Few other central banks have almost untrammelled independence to set both interest rates and to oversee banks. Indeed, under the Conservative plans, the Bank would be significantly more powerful than before Labour came to power in 1997.

Richard Lambert, CBI Director-General, said: “This is a very radical blueprint. The Conservative proposals would give the Bank of England the most wide-ranging powers of any central bank in the major economies.

The proposals were contained in the Conservatives’ “White Paper” produced as an alternative to the Treasury’s own mooted reforms for the system of financial regulation. The plans contrast sharply with the Government’s announcement to strengthen the tripartite in particular the FSA.

At the launch of the report, David Cameron said: “The decisions that led to this crisis represent a policy failure of historic proportions. We now need deep, wide-ranging reform that matches both the magnitude of the crisis and the scale of the hardship inflicted on the British people.”

He added: “I’m afraid the Government’s proposals that all we need are a few more tweaks and a little bureaucratic tinkering are totally inadequate and risk preventing a recovery.”

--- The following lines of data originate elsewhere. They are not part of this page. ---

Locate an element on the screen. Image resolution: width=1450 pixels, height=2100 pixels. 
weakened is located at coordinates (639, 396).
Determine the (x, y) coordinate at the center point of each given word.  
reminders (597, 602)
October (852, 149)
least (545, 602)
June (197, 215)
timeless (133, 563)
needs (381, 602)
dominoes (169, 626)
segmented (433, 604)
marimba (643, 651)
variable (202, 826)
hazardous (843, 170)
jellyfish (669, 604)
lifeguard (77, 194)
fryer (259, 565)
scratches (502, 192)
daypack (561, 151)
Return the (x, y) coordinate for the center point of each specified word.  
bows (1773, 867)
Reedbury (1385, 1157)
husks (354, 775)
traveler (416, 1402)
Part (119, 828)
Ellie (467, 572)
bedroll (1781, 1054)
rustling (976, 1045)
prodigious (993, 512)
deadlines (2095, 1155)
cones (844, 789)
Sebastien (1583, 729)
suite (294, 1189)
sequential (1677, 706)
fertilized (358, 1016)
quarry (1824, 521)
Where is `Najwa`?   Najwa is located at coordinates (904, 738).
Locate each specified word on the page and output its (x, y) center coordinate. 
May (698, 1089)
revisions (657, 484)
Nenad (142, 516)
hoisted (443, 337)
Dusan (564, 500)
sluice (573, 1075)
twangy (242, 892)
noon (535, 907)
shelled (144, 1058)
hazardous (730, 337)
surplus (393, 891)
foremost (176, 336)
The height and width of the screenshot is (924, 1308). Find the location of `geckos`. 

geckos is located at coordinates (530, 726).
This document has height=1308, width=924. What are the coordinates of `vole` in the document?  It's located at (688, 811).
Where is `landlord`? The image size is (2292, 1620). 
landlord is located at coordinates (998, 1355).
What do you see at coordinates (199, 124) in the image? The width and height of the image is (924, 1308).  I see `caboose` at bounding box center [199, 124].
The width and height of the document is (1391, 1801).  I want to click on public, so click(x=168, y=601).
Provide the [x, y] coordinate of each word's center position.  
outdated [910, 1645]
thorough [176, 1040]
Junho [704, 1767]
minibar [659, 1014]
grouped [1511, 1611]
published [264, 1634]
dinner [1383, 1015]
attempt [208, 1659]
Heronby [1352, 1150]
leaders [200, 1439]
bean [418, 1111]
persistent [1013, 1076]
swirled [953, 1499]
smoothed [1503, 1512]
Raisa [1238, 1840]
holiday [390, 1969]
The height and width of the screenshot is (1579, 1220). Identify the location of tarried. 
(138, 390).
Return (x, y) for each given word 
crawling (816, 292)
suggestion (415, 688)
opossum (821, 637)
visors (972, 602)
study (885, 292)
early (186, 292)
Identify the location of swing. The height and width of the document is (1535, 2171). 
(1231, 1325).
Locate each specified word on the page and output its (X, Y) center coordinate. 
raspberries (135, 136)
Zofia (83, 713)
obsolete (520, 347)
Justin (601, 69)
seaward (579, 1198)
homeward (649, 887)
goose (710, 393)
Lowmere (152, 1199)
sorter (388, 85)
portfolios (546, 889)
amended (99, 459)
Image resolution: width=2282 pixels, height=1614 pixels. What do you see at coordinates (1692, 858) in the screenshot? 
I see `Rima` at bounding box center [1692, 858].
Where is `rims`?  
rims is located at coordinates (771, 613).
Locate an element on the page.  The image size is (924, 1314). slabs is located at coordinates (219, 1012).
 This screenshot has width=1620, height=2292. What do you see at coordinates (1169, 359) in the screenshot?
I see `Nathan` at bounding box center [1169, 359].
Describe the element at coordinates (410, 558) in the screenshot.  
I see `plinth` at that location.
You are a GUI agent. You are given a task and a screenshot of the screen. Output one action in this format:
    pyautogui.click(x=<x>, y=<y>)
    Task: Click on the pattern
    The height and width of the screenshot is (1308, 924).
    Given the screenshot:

If the Tories in the general election, Mr Osborne said they would:

  • Scrap the tripartite system of regulation and abolish the Financial Services Authority
  • Create a new Financial Policy Committee to work along side the Monetary Policy Committee and tasked with maintaining financial stability
  • Set up a separate part of the Bank called the Financial Regulation Division responsible for micro-prudential regulation of Britain’s banks, building societies and insurance companies.
  • Appoint a Treasury minister to fight for Britain’s interests in Europe. Mr Osborne said: “The recent proposals from the Commission would damage London and undermine confidence. The Treasury is not fighting hard enough for our national interest.”
  • Create a new Consumer Protection Agency charged protecting the consumer far more conspicuously than the FSA has done. The Tories say it will be “much more consumer-orientated, transparent and focused body than the FSA.” He added: “Like the Obama administration in the US, we will force financial institutions to be more transparent about their retail consumer charges.”

The proposals were met with caution in the City. While there is recognition that change is necessary following the crisis there was concern about regulatory uncertainty.

Lord Myner said the plans would cause “considerable disruption”.

Others criticised Mr Osborne for ducking the issue about banks that are “too big to fail”. He said: “I believe there is a case for separating some of the riskiest investment banking activities – such as large scale proprietary trading – from retail banking. But it would not be sensible or indeed effective to impose that separation unilaterally, so we will continue to examine the case internationally.”

Mr Osborne said: “If we can bring stability to our banking system and reward long-term returns over short-term bonus chasing then we will have put in place a key foundation stone of a powerful, productive economy.”